• EXTRACT PROVIDED:

Amazon really happy with its loss

By on July 29, 2013
Amazon

Amazon reported a second quarter loss yesterday. It’s the sort of thing investors have come to expect, says Emma Haslett.

On the face of it, results posted by Amazon don’t look good: the company made a net loss of $7m (+/-R68m) in its second quarter, on sales of $15.7b (+/-R153.3b) – 22% higher than the year before.

Shares fell 2% on the news – but that was mainly down to its forecast, which suggested sales for the coming quarter would rise by somewhere between 12% and 24%.

Investors would be stupid to be surprised – because in the 20-odd years since it was founded, Amazon’s profits have always been dwarfed by its revenues. Just look at the past two years: in the fourth quarter of 2012, it reported revenues of $21.27b (R207.8b), but just $97m (R947.6m) in profits. In 2011, its Q4 revenues were $17.5b (R170.9b), while profits were just $177m (R1.729b). Any other business run like that would cause riots among investors.

But chief executive Jess Bezos has hinted that, well, he doesn’t care about profits. In a letter to shareholders in April, he said the company wasn’t focused on ‘short-term profitability’, but on its customers.

‘We will continue to make investment decisions in light of long-term market leadership considerations rather than short-term profitability considerations or short-term Wall Street reactions,’ he wrote.

• WHAT YOU WILL DO:
1. Reproduce the part of the Amazon article that opens with the words containing "But chief executive" and closes with "reactions,’ he wrote.".
2. In the Amazon article, by what percentage were second-quarter sales higher than the year before?
3. What are all the dollar amounts given in the Amazon article?

Stored entries
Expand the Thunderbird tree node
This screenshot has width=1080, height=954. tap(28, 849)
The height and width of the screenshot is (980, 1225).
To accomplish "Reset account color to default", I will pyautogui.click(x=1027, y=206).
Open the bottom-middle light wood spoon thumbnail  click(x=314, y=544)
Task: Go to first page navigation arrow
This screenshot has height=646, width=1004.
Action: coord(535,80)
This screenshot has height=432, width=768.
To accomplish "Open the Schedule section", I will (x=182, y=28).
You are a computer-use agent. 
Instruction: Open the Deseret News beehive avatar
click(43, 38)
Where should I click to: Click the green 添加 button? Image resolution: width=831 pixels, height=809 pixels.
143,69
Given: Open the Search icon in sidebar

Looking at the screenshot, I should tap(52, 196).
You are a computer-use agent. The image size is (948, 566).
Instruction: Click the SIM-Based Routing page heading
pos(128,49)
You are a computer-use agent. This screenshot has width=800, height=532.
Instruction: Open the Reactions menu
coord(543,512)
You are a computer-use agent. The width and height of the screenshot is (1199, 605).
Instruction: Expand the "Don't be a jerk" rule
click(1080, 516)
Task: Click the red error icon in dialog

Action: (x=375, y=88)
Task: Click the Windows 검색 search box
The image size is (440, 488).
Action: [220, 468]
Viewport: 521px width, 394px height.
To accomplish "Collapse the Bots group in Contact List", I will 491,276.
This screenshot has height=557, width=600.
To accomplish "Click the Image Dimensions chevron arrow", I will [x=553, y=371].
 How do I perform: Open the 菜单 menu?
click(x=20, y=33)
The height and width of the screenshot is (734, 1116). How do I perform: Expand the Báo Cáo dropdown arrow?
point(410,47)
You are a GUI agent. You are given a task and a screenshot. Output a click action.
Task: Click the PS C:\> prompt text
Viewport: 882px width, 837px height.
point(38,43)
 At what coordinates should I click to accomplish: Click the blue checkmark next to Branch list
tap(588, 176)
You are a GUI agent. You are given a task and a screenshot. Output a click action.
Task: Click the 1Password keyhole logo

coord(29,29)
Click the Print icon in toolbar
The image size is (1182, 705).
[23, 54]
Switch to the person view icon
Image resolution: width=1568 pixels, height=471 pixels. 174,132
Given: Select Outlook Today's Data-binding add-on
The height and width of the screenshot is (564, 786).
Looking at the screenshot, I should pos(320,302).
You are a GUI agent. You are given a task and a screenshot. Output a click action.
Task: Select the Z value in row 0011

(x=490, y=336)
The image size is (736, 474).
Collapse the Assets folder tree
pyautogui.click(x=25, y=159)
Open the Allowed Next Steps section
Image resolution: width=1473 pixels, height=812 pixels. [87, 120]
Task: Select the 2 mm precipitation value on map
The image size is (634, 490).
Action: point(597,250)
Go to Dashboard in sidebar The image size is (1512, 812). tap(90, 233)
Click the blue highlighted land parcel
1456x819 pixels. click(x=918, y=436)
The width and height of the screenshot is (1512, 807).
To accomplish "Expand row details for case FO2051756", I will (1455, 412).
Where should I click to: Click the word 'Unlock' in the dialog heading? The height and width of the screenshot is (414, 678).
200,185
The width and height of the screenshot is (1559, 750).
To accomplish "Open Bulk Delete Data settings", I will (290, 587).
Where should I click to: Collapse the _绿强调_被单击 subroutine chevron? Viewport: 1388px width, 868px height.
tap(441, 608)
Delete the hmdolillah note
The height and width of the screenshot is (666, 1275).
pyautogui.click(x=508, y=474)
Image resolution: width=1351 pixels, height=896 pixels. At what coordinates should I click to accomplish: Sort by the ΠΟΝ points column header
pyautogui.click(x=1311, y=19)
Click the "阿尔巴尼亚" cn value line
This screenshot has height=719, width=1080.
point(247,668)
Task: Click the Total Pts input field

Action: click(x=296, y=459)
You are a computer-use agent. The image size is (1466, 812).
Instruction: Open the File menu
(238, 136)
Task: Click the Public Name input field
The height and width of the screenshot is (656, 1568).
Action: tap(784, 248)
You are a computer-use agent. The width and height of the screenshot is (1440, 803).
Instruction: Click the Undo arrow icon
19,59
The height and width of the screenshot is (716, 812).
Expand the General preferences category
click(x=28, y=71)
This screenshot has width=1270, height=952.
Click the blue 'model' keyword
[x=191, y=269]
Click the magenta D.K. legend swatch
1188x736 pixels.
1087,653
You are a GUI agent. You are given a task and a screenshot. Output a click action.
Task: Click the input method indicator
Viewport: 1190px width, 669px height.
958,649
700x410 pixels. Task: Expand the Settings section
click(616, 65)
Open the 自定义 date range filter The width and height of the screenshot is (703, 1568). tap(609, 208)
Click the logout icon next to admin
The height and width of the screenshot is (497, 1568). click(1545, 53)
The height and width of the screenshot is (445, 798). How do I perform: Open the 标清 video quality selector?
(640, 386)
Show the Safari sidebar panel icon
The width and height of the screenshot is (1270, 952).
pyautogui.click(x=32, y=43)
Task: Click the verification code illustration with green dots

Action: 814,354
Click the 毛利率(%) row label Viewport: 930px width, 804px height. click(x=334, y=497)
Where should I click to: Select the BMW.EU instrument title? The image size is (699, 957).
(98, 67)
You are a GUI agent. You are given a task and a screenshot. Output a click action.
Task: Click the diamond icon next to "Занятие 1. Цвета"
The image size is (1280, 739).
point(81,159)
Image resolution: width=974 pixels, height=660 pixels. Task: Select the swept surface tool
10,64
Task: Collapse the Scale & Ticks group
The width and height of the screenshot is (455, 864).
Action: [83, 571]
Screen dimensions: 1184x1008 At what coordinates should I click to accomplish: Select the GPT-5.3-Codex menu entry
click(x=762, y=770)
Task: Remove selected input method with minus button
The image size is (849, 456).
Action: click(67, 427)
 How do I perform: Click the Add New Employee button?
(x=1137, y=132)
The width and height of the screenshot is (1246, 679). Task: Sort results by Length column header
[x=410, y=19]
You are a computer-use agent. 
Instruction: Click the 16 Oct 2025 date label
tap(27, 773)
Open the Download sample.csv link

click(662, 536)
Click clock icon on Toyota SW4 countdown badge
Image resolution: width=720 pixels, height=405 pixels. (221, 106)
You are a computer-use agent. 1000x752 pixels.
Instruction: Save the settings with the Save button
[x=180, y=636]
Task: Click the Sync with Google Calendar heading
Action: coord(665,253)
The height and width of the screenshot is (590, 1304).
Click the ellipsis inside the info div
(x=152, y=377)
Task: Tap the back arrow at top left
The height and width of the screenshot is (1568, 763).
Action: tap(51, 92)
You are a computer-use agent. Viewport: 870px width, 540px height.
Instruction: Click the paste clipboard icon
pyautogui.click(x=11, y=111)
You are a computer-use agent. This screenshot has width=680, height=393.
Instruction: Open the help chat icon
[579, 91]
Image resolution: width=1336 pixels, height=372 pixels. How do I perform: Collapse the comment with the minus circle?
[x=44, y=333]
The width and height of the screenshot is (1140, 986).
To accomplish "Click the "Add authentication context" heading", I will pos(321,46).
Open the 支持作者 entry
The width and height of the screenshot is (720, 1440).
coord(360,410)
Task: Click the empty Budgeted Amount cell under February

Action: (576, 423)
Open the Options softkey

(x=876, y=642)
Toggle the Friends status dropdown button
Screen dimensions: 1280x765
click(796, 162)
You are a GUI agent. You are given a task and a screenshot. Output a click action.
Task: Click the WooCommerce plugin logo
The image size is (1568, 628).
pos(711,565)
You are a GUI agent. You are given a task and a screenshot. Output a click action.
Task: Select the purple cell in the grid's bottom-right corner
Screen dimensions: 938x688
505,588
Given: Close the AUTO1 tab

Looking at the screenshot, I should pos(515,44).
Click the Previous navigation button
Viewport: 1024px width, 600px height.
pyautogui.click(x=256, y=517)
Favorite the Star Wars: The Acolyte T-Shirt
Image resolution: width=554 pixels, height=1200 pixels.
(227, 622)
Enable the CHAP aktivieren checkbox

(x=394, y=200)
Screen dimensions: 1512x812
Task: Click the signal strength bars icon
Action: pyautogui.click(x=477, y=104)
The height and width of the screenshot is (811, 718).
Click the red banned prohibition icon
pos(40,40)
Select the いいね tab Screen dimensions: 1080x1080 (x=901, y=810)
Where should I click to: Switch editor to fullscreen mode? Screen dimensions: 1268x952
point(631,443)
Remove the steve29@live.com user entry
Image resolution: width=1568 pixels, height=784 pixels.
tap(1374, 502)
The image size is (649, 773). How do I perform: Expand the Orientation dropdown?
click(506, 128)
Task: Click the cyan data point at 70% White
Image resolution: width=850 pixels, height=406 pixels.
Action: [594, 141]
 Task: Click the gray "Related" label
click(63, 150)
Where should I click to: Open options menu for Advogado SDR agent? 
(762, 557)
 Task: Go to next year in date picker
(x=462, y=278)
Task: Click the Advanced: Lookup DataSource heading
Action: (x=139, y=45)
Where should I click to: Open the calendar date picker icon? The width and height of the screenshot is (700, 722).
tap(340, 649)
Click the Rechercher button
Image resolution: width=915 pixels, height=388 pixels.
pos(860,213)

• ANSWERS FOR THE TASKS:
1.
But chief executive Jess Bezos has hinted that, well, he doesn’t care about profits. In a letter to shareholders in April, he said the company wasn’t focused on ‘short-term profitability’, but on its customers.

‘We will continue to make investment decisions in light of long-term market leadership considerations rather than short-term profitability considerations or short-term Wall Street reactions,’ he wrote.

2. 22%

3.
$7m
$15.7b
$21.27b
$97m
$17.5b
$177m